1,68 Sekunden Rückstand auf die Spitze – so hatte sich Manuel Feller seinen ersten Lauf beim Nightrace in Schladming nicht vorgestellt. Der Fieberbrunner ging mit viel Motivation nach seinem Sieg in Kitzbühel vor zwei Tagen an den Start, konnte diese Leistung im ersten Durchgang auf der Planai jedoch nicht bestätigen.
Im ORF-Interview nach dem Lauf zeigte sich Feller enttäuscht: "Es war schwierig. Ich habe schon gemerkt, dass es nicht so gezogen hat, aber dass es so grauenvoll ist, war dann schon eine gescheite Watschen im Ziel."

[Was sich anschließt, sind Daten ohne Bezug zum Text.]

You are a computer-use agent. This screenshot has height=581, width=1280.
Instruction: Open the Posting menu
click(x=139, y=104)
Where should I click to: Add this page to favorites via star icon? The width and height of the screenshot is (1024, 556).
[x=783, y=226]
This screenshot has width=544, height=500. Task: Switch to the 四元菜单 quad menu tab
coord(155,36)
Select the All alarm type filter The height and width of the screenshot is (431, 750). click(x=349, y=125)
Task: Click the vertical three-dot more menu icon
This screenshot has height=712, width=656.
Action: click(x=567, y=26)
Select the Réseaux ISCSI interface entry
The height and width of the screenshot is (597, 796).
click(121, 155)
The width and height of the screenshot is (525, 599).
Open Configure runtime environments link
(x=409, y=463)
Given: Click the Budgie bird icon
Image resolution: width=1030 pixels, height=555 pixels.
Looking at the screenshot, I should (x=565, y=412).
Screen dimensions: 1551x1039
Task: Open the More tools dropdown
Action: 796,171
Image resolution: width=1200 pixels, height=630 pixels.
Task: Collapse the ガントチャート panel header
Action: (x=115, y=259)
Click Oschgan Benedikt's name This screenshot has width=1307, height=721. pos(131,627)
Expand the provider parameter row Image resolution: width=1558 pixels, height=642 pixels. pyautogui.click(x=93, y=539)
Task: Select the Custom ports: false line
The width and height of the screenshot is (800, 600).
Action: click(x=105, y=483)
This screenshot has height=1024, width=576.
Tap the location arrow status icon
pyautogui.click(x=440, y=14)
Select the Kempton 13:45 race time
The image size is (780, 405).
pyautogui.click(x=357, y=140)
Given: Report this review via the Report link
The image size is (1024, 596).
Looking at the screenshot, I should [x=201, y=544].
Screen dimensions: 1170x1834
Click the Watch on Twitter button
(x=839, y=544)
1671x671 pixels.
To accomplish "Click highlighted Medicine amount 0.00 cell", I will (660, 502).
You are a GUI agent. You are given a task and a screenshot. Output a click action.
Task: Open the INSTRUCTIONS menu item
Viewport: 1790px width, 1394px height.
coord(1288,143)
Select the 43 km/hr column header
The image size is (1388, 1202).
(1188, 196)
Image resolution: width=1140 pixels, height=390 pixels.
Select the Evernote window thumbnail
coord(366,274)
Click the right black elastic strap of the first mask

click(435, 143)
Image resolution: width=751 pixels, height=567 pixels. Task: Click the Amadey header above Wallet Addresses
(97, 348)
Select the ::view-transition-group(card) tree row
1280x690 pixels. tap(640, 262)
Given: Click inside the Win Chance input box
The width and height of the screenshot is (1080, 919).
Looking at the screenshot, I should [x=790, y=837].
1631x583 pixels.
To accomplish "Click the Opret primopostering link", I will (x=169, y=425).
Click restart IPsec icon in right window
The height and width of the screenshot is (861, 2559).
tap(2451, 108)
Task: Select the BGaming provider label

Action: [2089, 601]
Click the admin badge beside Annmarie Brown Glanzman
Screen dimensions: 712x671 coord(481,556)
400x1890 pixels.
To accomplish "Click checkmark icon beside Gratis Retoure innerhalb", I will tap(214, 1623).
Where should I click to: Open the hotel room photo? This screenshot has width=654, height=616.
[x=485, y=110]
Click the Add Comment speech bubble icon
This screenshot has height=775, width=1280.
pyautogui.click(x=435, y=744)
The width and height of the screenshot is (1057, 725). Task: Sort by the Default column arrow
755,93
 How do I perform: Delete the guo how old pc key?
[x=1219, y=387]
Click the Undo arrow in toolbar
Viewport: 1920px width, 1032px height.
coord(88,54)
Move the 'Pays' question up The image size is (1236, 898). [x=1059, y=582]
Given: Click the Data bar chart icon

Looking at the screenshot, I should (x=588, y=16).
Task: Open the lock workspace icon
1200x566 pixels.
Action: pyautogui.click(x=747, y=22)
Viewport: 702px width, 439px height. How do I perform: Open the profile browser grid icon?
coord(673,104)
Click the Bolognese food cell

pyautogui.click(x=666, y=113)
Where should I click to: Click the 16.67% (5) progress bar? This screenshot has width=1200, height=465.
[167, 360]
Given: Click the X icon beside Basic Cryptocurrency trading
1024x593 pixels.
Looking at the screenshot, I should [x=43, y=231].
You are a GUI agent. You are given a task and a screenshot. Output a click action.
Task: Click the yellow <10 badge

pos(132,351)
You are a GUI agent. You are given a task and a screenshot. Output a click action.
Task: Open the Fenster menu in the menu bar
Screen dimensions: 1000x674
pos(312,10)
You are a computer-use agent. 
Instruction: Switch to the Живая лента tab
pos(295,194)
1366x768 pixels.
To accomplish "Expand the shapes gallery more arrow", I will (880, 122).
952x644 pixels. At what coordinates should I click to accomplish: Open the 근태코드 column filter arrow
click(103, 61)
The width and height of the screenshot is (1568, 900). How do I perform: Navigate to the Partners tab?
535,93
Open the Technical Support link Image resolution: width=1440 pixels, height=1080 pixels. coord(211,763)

Vor allem die Linksschwünge bereiteten dem ÖSV-Ass Probleme. Feller kämpft seit Längerem mit Rückenbeschwerden, auch auf der Planai machte sich das bemerkbar:
"Das hat einen gewissen Grund", sagte er mit Blick auf die Schwierigkeiten in den Linksschwüngen, "aber man muss es akzeptieren."
Auf die Frage, ob er nicht ganz fit sei, antwortete Feller offen: "Nein, eher nicht. Der Riesentorlauf gestern hat mir ordentlich zugesetzt." Trotzdem blickt er kämpferisch auf den zweiten Durchgang: "Dann heißt’s volle Attacke."